The DEA even explains how to spot them. Take note, tick-or-treaters
St. Louis DEA Warns of Weed and Meth Laced Candies This Halloween

The St. Louis Division of the Drug Enforcement Agency (DEA) just issued a warning for kids going trick or treating tonight in Missouri, Kansas, and Southern Illinois. Watch out for dangerous candy. In particular, the DEA is warning folks to watch out for suspicious looking candies that could be laced with meth and—in good old Reefer Madness-style—weed.

DEA’s Warning About Dangerous Candy

The DEA St. Louis Division’s warning focused on “the dangers of drug-laced treats this Halloween.” In particular, candy that’s been laced with meth and weed.

The warning played up the fear of “marijuana-laced candies sold in packages designed to look like traditional candies; including Munchy Ways, 3 Rastateers, Twixed, Keef Kat and Rasta Reese’s.” Of course, the DEA failed to mention that these are commercially sold edibles in states where weed is legal. Instead, they leave it there, hinting at evil plots to trick kids into getting high.

After warning parents to be on the lookout for meth or weed candies, the DEA provided a set of instructions. First, parents should screen their kids’ candy for “unusual wrapping or misspelled candy labels.”

As soon as they discover anything suspicious, parents are directed to “give it to your local police department.”

From there, the DEA told local cops to “document any information regarding drug-laced candy and preserve any evidence to send to the DEA Laboratory or testing.”

Valid Warning or Reefer Madness?

To be sure, there’s always a very real threat of kids getting dangerous candy.
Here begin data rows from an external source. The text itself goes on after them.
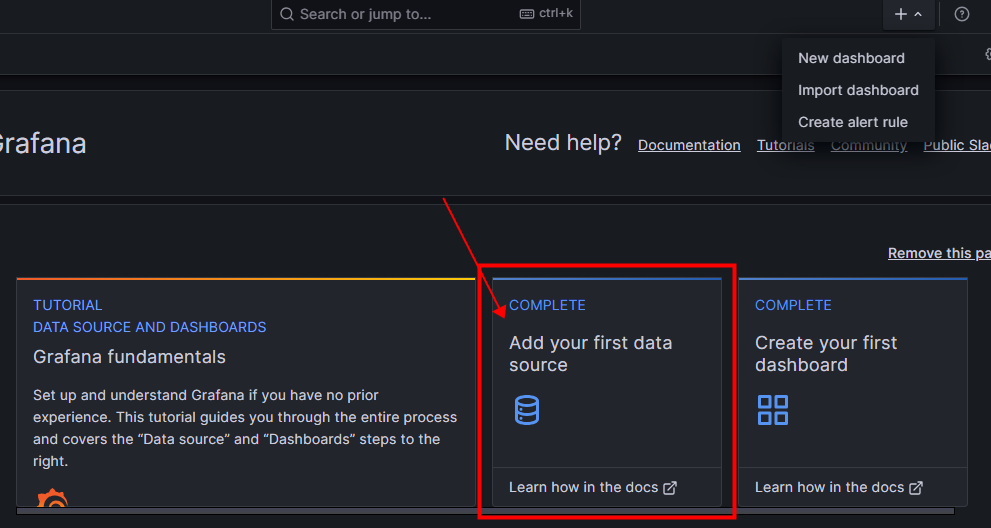The height and width of the screenshot is (528, 991).
Task: Click the Grafana logo in tutorial card
Action: tap(52, 499)
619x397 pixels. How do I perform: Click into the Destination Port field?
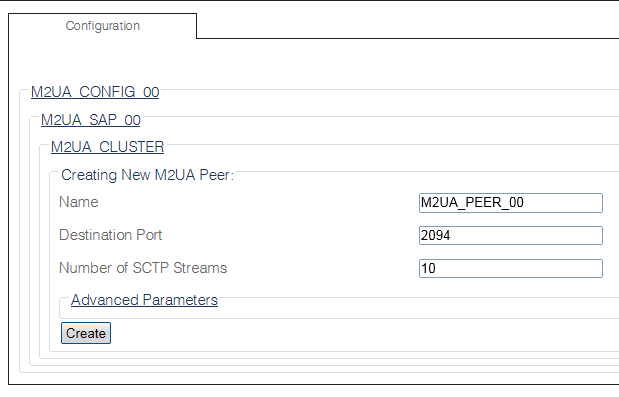click(511, 236)
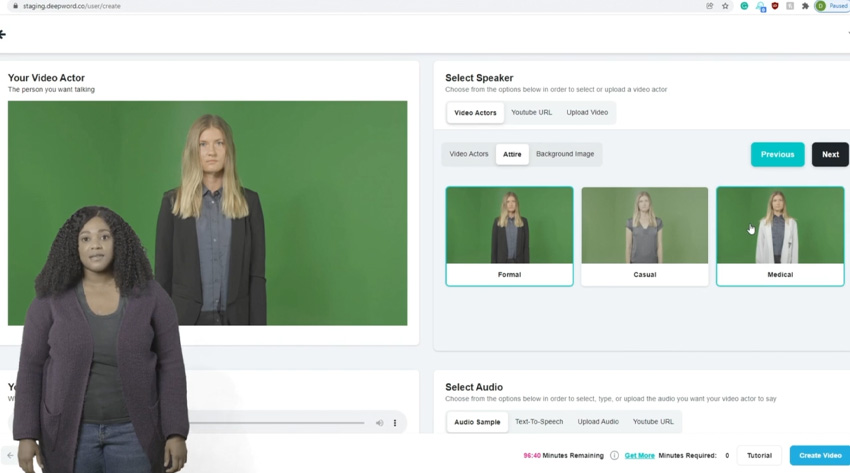Click the back arrow at top left
The width and height of the screenshot is (850, 473).
[x=3, y=34]
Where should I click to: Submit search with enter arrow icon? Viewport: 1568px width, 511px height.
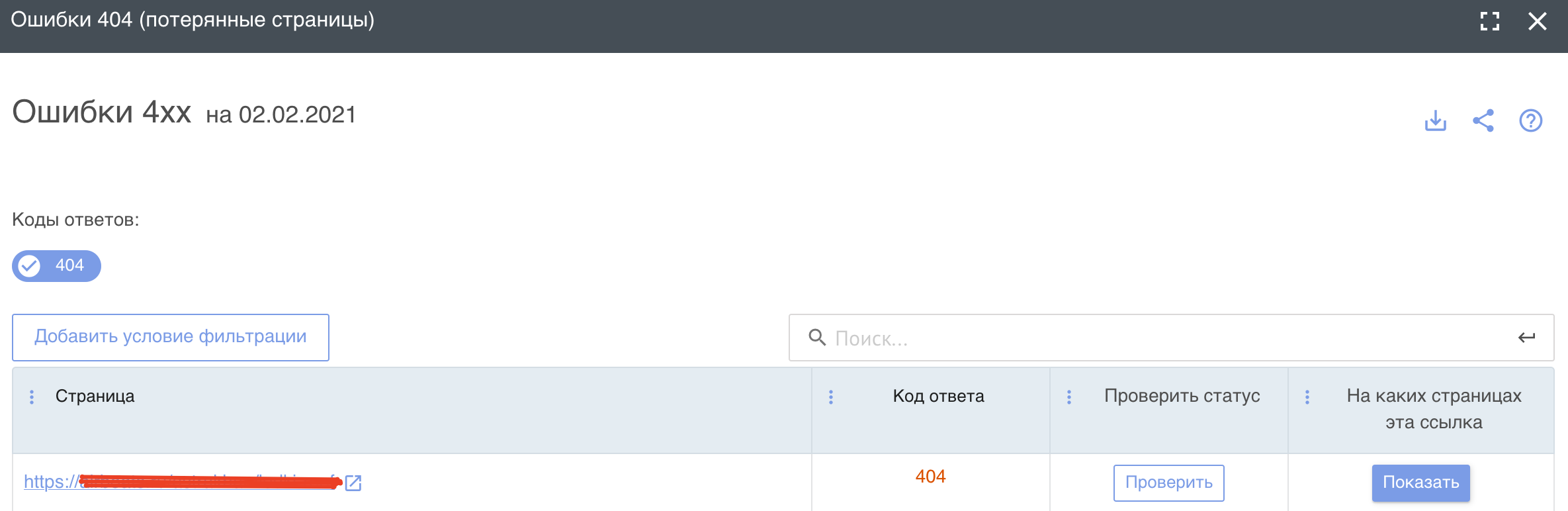(x=1526, y=338)

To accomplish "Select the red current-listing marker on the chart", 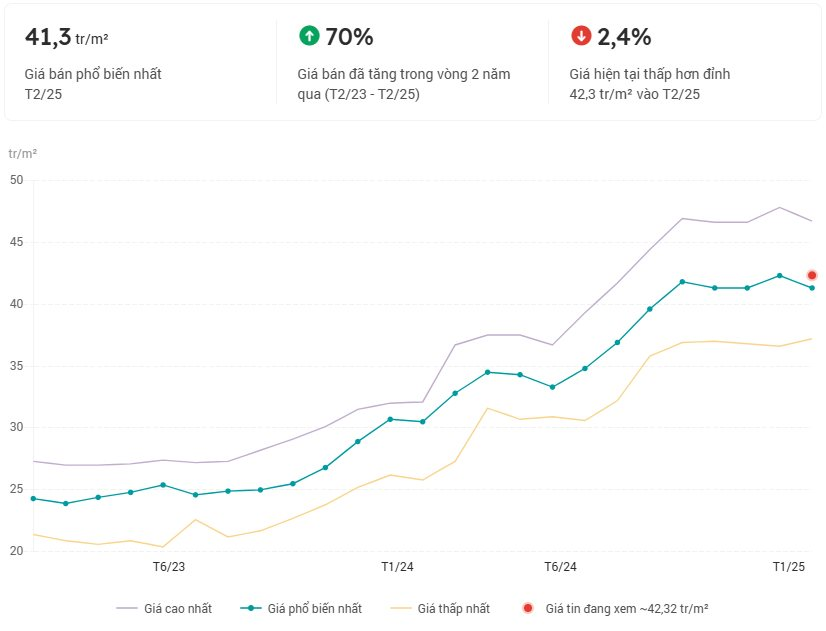I will point(812,275).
It’s definitely happened before. In fact, a kid in Ohio was already poisoned this year after eating candy that had meth in it.

With that in mind, there’s nothing wrong about warning against dangerous drugs like meth. And there’s nothing funny about poisoning kids with dangerous shit like meth or tricking someone to do anything without their consent.

But what does seem questionable is the warning’s sustained hype about weed. For starters, there’s a lot of effort in this warning to freak out parents and cops. Yet despite this, the DEA had to admit “there has been no specific threat” of kids getting tricked into eating edibles.

So there’s no actual threat about kids being harmed by weed candies. But the DEA goes ahead and warns about it anyway. Because, you know, they couldn’t pass up an opportunity to spread some Reefer Madness fear. Especially when Missouri has an important medical marijuana bill on next week’s ballot.

And what about the constant coupling of weed and meth? This part of the warning also seems dubious. Especially since one is a seriously dangerous drug and the other’s a plant that is physically impossible to overdose on.

When the federal government formally looked into the issue of overdosing on weed, here’s what their researchers found. “A smoker would theoretically have to consume nearly 1,500 pounds of marijuana within about fifteen minutes to induce a lethal response.”

Worst case scenario, you end up super duper high and paranoid for a few hours. That’s a slightly different outcome than overdosing on meth.

But for the DEA, it’s all the same. It’s all fueled at keeping an inherently racist, harmful, and ineffective war on drugs going as long as possible.